ABI improvement was the primary outcome of several stem cell studies on CLI; however, there was no noticeable difference between baseline and follow-up. Yet, other secondary endpoints, such as amputation-free interval extension, wound healing, and rest pain, showed substantial improvements [49, 60, 61]. These clinical trials revealed that ABI level is not a reliable indicator of the long-term efficacy of stem cell angiogenic treatment, and differences in the severity of CLI may explain some of the observed variations in perfusion changes between these investigations [44].

In this trial, the collateral vessel formation scores changes were not significant. Part of the reason is the small number of patients in this study. The other part could be the low resolution of the angiography method used in this clinical trial. It should be mentioned that there is a need for more accurate methods to check the collateralization, such as magnetic resonance angiography (MRA) and digital subtraction angiography (DSA), which can show the formation of new vessels with higher accuracy [36, 37].

Because the number of injected limbs was insufficient to conduct a statistical analysis, data on the amputation-free survival rate and ulcer healing were reported descriptively.

Despite the immunomodulatory and anti-inflammatory characteristics of MSCs, there are emerging concerns regarding their tumorigenic potential owing to their innate predisposition to migrate to injured tissues and inflammatory regions [62]. In this regard, the pre-existing microenvironment may influence MSC behavior, causing them to acquire supportive properties for cancerous cells. In previous clinical studies, no malignancy was observed or persisted because of therapeutically delivered MSCs. Nonetheless, there may be risks associated with the establishment and proliferation of undiscovered or lingering cancer cells in the body.
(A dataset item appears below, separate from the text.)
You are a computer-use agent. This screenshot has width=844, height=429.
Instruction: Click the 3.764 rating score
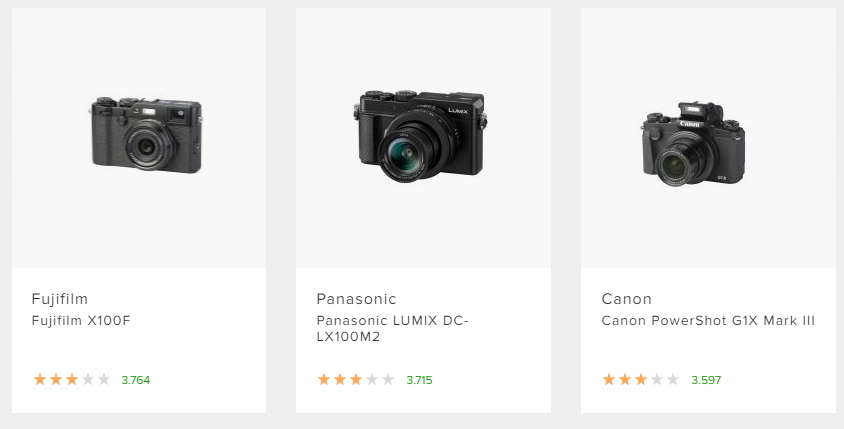point(135,380)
To better understand tumorigenesis in patients who receive allogeneic P-MSCs, prolonged follow-up is required [63].

In this study, we followed the patients for 6 months in terms of clinical and preclinical outcomes, which seems to be short, since some criteria such as the results of angiogenesis, ABI, relief of rest pain, healing of ulceration, and prevention of major amputation in the target limb may change in the long term. In other words, most of the results will be more accurate during a more thorough follow-up.

Conclusions

In conclusion, our observations from this early clinical trial indicate that intramuscular treatment with high doses of P-MSCs is safe and well tolerated. Despite our encouraging results, we cannot claim that MSC treatment is beneficial and safe for patients with CLI. To fill this knowledge gap regarding the therapeutic properties of MSCs for critical limb ischemia, additional large randomized clinical trials are necessary.